Not sure what you mean? Its nearly black?


It's #5a5a5a. That's not "nearly black" is my book.


Discount Y - Combinator


basically a parser inception, takes parser and returns parser, woah


A few years ago I worked on a similar kind of project as part of my bachelors. We were converting SQL for Oracle to SQL for Microsoft SQL Server. One problem is dealing with features which language A supports and language B doesn't. Another problem is that it is a huge amount of work to match all syntax elements as well as all library usages. In fact, I guess it's not a good thing to say on HackerNews, but isn't it better to just buy a tool which does it for you? It seems like they are available for the author's use case: http://www.ispirer.com/application-conversion/jcl-to-powersh...

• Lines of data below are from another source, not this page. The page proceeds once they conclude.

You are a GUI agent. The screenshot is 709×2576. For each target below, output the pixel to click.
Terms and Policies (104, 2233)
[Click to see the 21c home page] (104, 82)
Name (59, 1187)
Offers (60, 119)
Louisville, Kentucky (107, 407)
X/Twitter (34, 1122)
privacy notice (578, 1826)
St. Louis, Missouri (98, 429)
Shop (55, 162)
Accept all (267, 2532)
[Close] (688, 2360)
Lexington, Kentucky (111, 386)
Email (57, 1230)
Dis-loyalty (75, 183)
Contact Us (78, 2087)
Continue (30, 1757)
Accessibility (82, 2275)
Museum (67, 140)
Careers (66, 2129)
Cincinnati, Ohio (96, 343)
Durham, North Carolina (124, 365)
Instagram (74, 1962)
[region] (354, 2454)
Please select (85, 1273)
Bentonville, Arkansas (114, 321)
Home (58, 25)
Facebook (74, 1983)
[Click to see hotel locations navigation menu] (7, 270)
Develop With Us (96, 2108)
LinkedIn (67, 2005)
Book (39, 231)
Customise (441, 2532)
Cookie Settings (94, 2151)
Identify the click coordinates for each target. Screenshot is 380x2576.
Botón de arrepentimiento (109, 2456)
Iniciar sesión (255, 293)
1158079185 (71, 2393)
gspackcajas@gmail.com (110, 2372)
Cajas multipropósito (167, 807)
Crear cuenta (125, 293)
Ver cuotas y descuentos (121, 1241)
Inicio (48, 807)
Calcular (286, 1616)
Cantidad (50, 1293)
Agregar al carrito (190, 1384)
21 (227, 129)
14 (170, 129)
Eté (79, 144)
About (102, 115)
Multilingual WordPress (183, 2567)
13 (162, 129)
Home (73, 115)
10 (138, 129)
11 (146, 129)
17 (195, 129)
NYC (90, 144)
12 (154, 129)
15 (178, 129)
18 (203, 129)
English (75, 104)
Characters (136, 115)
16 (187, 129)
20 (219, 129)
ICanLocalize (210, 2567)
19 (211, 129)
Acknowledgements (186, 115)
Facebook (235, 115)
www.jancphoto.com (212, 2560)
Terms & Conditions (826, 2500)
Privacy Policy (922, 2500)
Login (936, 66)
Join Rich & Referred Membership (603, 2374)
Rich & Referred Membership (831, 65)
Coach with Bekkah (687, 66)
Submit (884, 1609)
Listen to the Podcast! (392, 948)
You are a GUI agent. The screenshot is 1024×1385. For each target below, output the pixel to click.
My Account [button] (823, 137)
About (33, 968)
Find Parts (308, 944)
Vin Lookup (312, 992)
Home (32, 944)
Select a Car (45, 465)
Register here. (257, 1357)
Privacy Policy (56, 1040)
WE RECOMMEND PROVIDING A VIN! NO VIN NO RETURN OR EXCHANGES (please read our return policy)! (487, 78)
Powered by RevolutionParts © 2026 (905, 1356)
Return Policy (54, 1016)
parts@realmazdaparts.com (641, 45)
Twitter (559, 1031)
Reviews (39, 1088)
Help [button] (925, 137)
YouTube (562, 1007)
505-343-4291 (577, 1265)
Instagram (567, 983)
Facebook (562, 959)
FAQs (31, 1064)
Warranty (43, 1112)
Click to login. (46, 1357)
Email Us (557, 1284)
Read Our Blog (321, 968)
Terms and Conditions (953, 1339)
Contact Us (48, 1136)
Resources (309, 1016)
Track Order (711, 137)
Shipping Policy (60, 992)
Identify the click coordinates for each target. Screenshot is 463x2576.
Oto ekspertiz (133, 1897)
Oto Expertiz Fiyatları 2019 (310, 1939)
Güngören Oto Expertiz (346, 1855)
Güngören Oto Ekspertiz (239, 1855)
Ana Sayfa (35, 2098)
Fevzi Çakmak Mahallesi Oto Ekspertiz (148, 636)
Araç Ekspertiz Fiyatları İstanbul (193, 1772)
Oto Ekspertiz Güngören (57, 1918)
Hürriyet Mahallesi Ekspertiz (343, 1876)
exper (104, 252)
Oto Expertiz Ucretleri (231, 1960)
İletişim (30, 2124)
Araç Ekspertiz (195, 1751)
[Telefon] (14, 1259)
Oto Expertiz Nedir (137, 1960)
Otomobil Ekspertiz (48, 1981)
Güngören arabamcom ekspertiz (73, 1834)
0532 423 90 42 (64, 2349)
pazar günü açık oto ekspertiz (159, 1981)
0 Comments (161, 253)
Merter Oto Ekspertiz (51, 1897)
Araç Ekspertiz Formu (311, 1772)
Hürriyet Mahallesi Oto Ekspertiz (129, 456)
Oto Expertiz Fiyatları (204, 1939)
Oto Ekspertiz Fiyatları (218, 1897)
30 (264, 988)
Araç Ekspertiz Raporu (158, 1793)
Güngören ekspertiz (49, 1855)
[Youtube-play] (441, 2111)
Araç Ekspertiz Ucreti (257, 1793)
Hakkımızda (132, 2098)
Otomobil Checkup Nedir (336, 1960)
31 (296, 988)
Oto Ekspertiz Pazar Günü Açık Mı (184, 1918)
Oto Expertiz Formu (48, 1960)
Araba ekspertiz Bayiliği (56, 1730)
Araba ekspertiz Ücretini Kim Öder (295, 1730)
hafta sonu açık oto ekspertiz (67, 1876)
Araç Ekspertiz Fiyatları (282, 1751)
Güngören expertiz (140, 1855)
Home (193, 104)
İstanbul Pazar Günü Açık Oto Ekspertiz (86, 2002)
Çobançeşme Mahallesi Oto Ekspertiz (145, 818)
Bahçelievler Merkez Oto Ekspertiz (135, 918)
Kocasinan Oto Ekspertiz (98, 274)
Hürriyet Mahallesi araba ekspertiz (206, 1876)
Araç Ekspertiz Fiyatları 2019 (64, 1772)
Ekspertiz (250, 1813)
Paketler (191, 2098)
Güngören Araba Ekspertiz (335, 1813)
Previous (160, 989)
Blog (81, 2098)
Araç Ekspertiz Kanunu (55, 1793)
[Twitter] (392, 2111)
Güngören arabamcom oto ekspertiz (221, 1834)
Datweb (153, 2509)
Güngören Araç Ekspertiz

> We were converting SQL for Oracle to SQL for Microsoft SQL Server.

I had a similar problem a few months ago with a Golang application that uses Postgres in production, but SQLite for unit tests. Since Go's SQL support has pluggable driver backends, I made a generic proxy driver [1] that can rewrite the incoming query, and used that in my application to rewrite from Postgres to SQLite syntax [2].

[1] https://godoc.org/github.com/majewsky/sqlproxy

[2] https://github.com/sapcc/limes/blob/205f9980a41d75fc0315e0ac...


Why just not use a local postgres instead of sqlite, your case seems like overengineering to me.


>One problem is dealing with features which language A supports and language B doesn't.

That's not a problem with parsers or parser-combinators though. That's a problem with converting from one DB to another.


> That's a problem with converting from one DB to another.

The article is about converting JCL to PowerShell, so I'd say it's related.


Kinda, that's the example the article uses, but the core is about the use of parser-combinators for the job (even the title is "What the heck is a parser-combinator?").